* **GIVEN PASSAGE**:
┌──

This past summer a local high school athlete asked that while he didn't necessarily want to start training, his school didn't have an accurate radar gun, and he wanted to see what he was. We said sure, and he came in. We talked for a bit, discussed his history, and looked at his arm. He had tremendous range of motion and laxity to his arm, and sure enough, on the mound he sat 90-91mph. His nascent velocity was confirmed a few weeks later at Area Code tryouts where he hit 93, and was deluged with top D1 offers. He came by soon after and we talked again. I told him that while his tremendous gifts in his arm allowed him to throw very hard at a young age, if he continued to do nothing to address his arm health, injury was only a matter of time. I explained that since he had pitched frequently throughout his little league years (wear and tear), had already had to take time off the prior year with arm pain (arm was already succumbing to injury at pre puberty velo), and his lower half and back lacked the strength to properly decelerate his arm and redistribute the stress of throwing (horsepower of a Ferrari placed upon the chassis of a huffy), on top of not doing an individualized arm care program versus a generic one, he was on his injury honeymoon; that while he felt no pain currently in his arm, his arm would eventually hit the threshold and he'd have a sizeable problem. He nodded along, then shifted the conversation back to how well he was doing; MLB teams were calling, and he could be an early rounder in the upcoming draft. I told him I was happy things were going so well for him, and dropped pressing him about doing anything about his long term arm health. Over the course of the fall a few athletes in the gym who knew him had asked if he was ever going to start training, but he always gave an excuse; no time, no money, etc. When success comes so easily at 17 years old it can be easy to get sedentary.
I didn't hear anything about him for awhile until this spring when the news came out not only would he unfortunately not be an early rounder, there'd be no senior year of baseball; he had upcoming surgery for Tommy John. Hopefully his recovery is successful. But as we preach at the gym, the best injury rehab is to simply not put yourself in position to have the injury in the first place, because for every Stephen Strasburg that has come back from TJ successfully, there's a 100 other pitchers you've never heard of, because they didn't. And for those who were hard throwers because of great external rotation in their arm, if they can't get it back after TJ, which often happens, they're done. You hear the same pattern over and over: rehab is going great, catch was great, but then they get up on the mound again, and it's "weird" and they feel irritation. They've lost their great external rotation, and their arm action, as well as their baseball playing days, are over.
The problem many athletes have is they wait until AFTER an incident to do things they should have been doing PRIOR. They wait until they've lost their starting spot, and now they want to strength train. They wait until they have arm pain, and now they want to know what to do to get healthy. There's an ocean of talented athletes, but it's the ones that seek out ways to get better BEFORE they have to compete against talent greater than theirs, or they encounter arm pain, or the team signs someone at their position, that succeed. Inaction is an action all its own: you're choosing to stay exactly the same, and once an athlete takes the action of inaction, there's always a heavy price to later pay.

└──

* **TRY IT**: In the passage about the high school pitcher, what surgery did the athlete have coming up by the spring?

* **DATA SUPPLIED**:
┌──

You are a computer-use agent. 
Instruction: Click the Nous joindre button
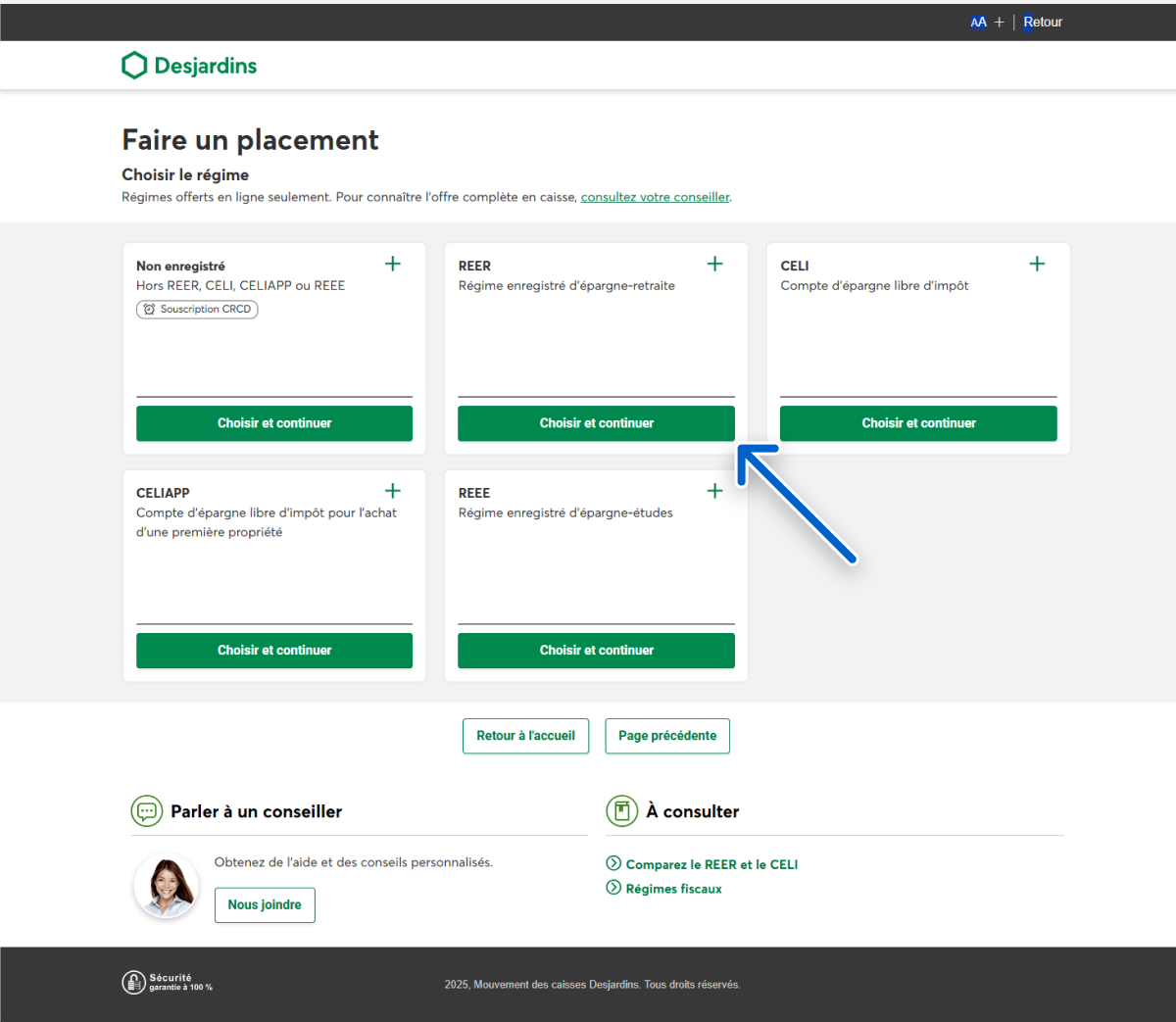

└──
┌──

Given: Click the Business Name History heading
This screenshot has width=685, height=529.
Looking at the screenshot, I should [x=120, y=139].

└──
┌──

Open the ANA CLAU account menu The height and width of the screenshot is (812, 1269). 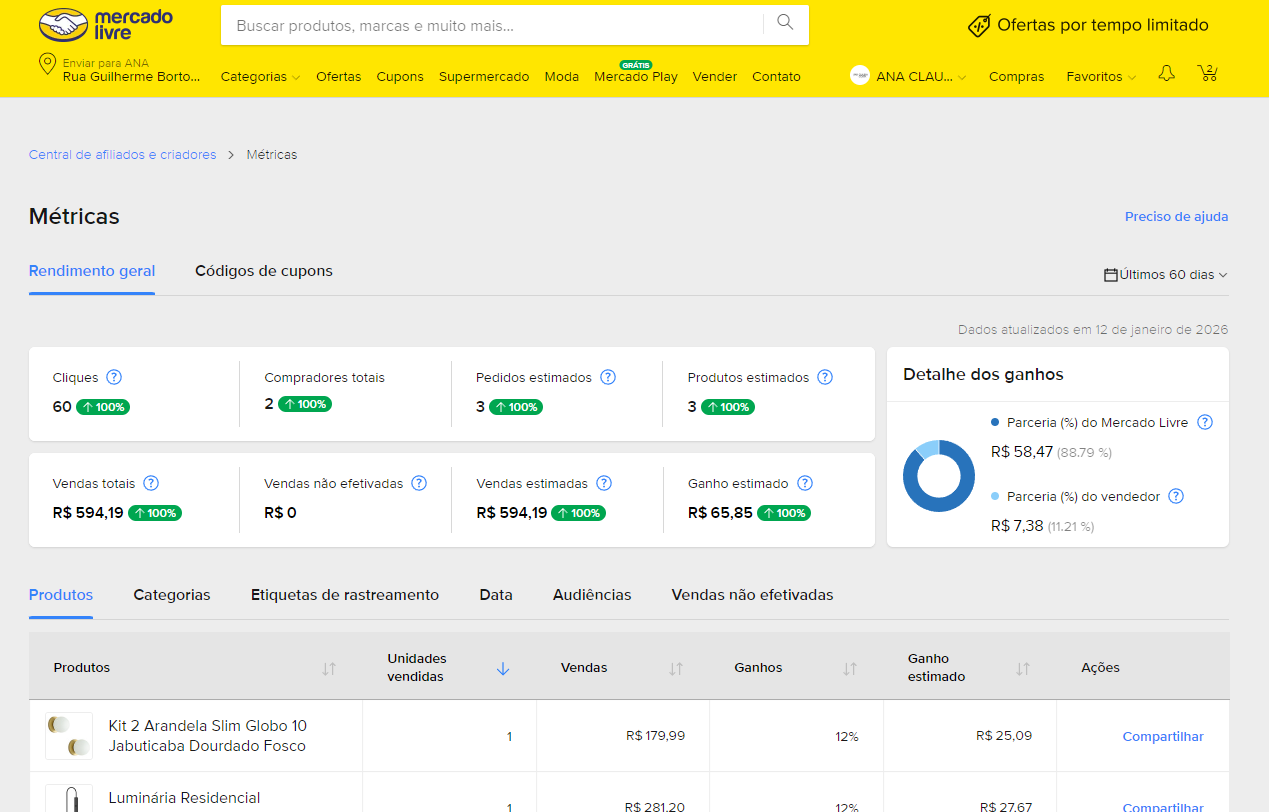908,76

└──

* **ANSWER TO THIS TASK**: Tommy John surgery.